The Alliance for Food and Farming derides as "misleading" the Environmental Working Group's annual list of what it calls the most pesticide-contaminated fruits and vegetables.
The alliance said media coverage of this year's list unveiled April 22 was "negligible." The group partly credits the USDA's most recent Pesticide Data Program Report, on which the "Dirty Dozen" list was based, for making it clear that residues do not pose a food safety risk.
"The USDA has repeatedly said levels of residue in its finding are of no concern to consumers and do not present a safety risk," AFF executive director Marilyn Dolan said. "The EWG has reinterpreted it to promote a message that sounds like some fruits and vegetables are dangerous and should only be purchased if you can get them in organic ... We believe and the USDA believes that is not correct."
The EWG's list is part of its Shopper's Guide to Pesticides in Produce. Topping this year's list was apples, followed by peaches, spinach, sweet bell peppers, imported nectarines, cucumbers, potatoes, cherry tomatoes and hot peppers.
The group also issued a "Clean 15" list of fruits and vegetables with the least pesticide load. It included corn, onions, pineapples, avocados, cabbage, frozen sweet peas, papayas, mangoes, asparagus, eggplant, kiwi, grapefruit, cantaloupe, sweet potatoes and mushrooms.
More consumers are choosing organic fruits and vegetables to avoid chemical residues, said Sonya Lunder, an EWG senior analyst.
"We disagree (with AFF) about the public health relevance of pesticides detected on fruits and vegetables," Lunder said. "We find that about 68 percent ... have measurable pesticide residues on them. We find dramatic differences in residues on crops, and we're calling that to attention."
Lunder said the EWG uses about a half-dozen factors to identify foods that are consistently high in pesticide residues, including whether produce tested positive for more than one pesticide.
She said the USDA's measurements are based on produce after it had been peeled and washed, and many consumers aren't as diligent about washing fruits and vegetables.
"I think we're very transparent in how we look at the data and how we process it," Lunder said.
The debate centers around the USDA's latest Pesticide Data Program summary, published in February, which examines results from 12,373 samples collected and analyzed in 2011. About one-third of the produce, eggs and milk tested were from California.

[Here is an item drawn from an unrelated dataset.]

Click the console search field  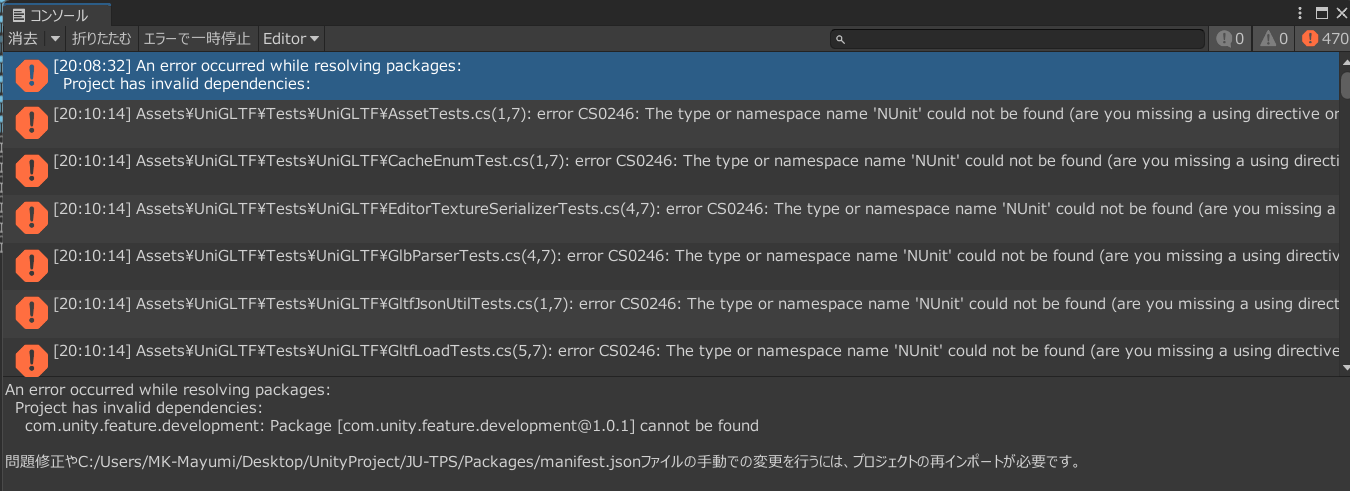click(x=1017, y=39)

In most cases, the number of residue detections were minimal compared to the sample size and fell below U.S. Environmental Protection Agency tolerance levels.
Dolan said the AFF has encouraged news reporters and others to read the USDA reports themselves rather than relying on interpretations.
"A surprising number of media people said" they hadn't read it, Dolan said. "What happens is they get a report from an activist group and print it. It sounds good and it's easy to do, but we found the USDA report was being overlooked.
"In a lot of ways, we're just really happy that the media is paying attention to real science and real information from government," she said. "It looks like they've come to the same conclusion we did - that maybe we shouldn't be using this information (from EWG) or should be looking at all sides of the issue."